The officers have announced the next general session of the Congress for the 14th, 15th and 16th of May, 1902, to be held in joint session with the Medico-Legal Society at the Hotel Majestic in the city of New York, with a public banquet on the evening of the 15th of May, in which all medical and legal societies are invited to co-operate and to send delegates, and medical and legal men are invited to contribute papers to be read. A programme will be prepared and announced later to embrace the issues of the hour, the discussion of which will enlist the ablest thinkers and talent in the profession of law and medicine, in both countries of the entire Western Hemisphere, and their dependencies.

A MUSEUM.

There will be a museum and a suitable room has been secured at the Hotel Majestic for this purpose, convenient to the assembly room, and the preparation for the museum will be in the hands of a carefully selected committee, of which Dr. Edwin H. Lewis, of Burlington, Vermont, will be the chairman.

Prof. Dr. Moritz Benedikt, of Vienna, Austria, has announced his intention of contributing an open letter to this Congress, as he did to the London Congress of 1901.

RECEPTION AND ENTERTAINMENT.

These outlines seem to show the enormous labor that will devolve upon the officers of that Congress, and especially upon this society, who will have to take the laboring oar in the work of the committee on reception and entertainment of our foreign visitors.

MEDICAL JURISPRUDENCE-QUESTIONS UNDER INVESTIGATION. The subjects under investigation as announced last year, are still in charge of committees, and additional questions have been accepted by our executive officers and will be assigned to standing committees, the details of which will appear in our transactions, of which I shall allude to a few only at this time.

It is more than probable that the enormous labors of the approaching Congress, to be held in May, will divert and postpone to some extent the labors of the Select Committee on the subjects already referred until later in the year, and perhaps until next

autumn.

Death has cut down an unusually heavy number of our best names in the year that has passed.

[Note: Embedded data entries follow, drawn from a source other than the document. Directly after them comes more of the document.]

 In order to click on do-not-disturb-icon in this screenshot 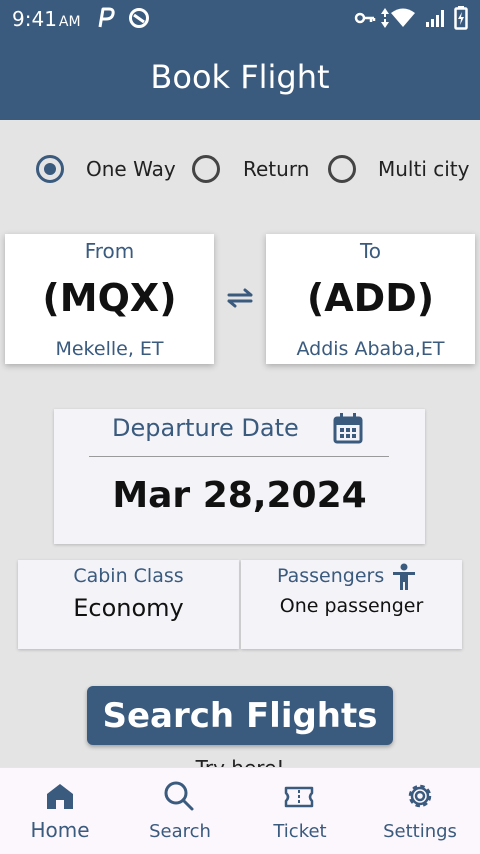, I will do `click(139, 18)`.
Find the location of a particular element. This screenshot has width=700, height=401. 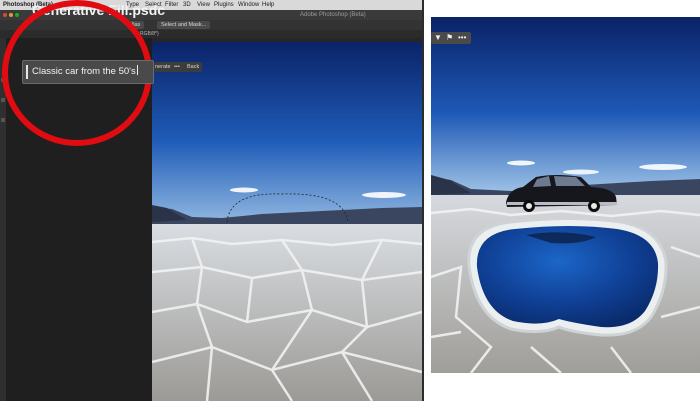

generative-fill-prompt-input: Classic car from the 50's is located at coordinates (88, 72).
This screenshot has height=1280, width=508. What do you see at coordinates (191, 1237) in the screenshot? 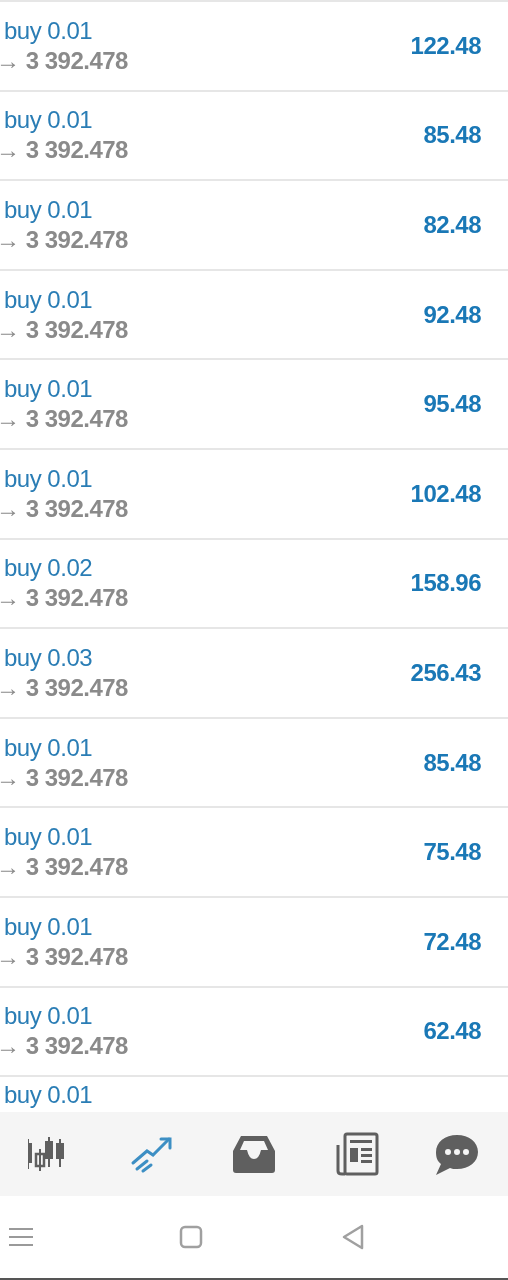
I see `square-home-icon` at bounding box center [191, 1237].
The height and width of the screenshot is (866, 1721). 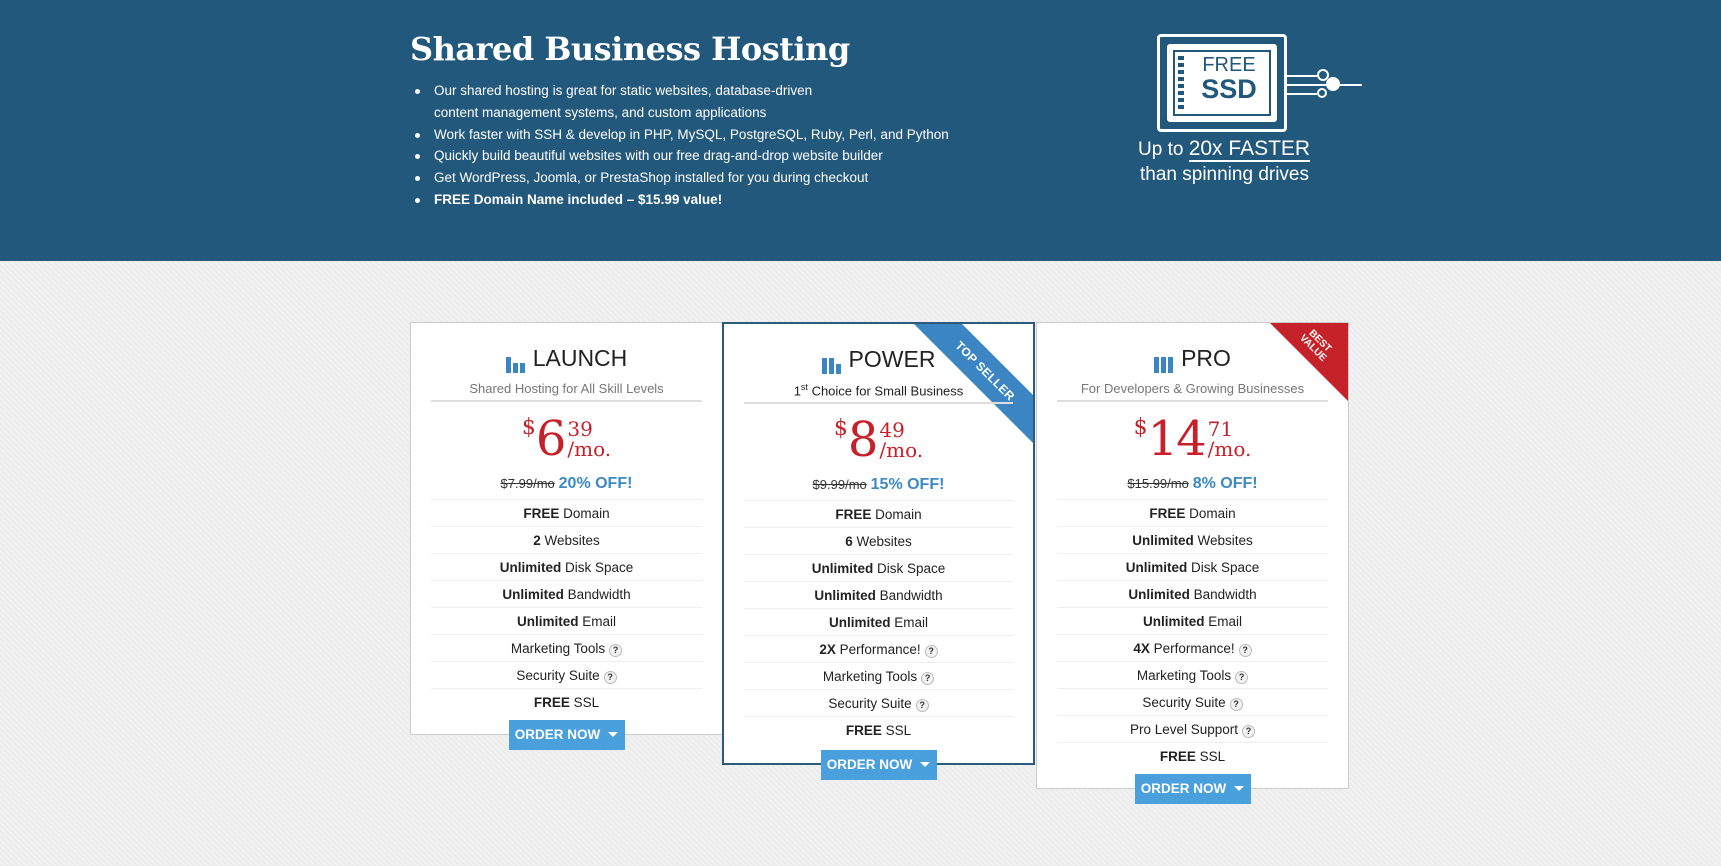 I want to click on price-cents-group: 71/mo., so click(x=1230, y=439).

Prof. Maschka, of Bohemia, I am informed by Prof. Dr. Morris Benedikt, is no more. The details and sketch of his career will appear, I trust, later on.

Dr. Irwin G. Ross, of Washington, D. C., one of our ablest neurologists and alienists, has passed away, and appropriate action has been taken to his memory, as also Simon Sterne, of the New York bar; Judge David McAdam, of the Supreme Court of New York, who was one of the charter members of the society at its foundation; ex-Medical Director Dr. Albert H. Gihon, who has for many years been identified with this society, and on whose life and career Dr. I. N. Love pronounced a eulogy at the January meeting.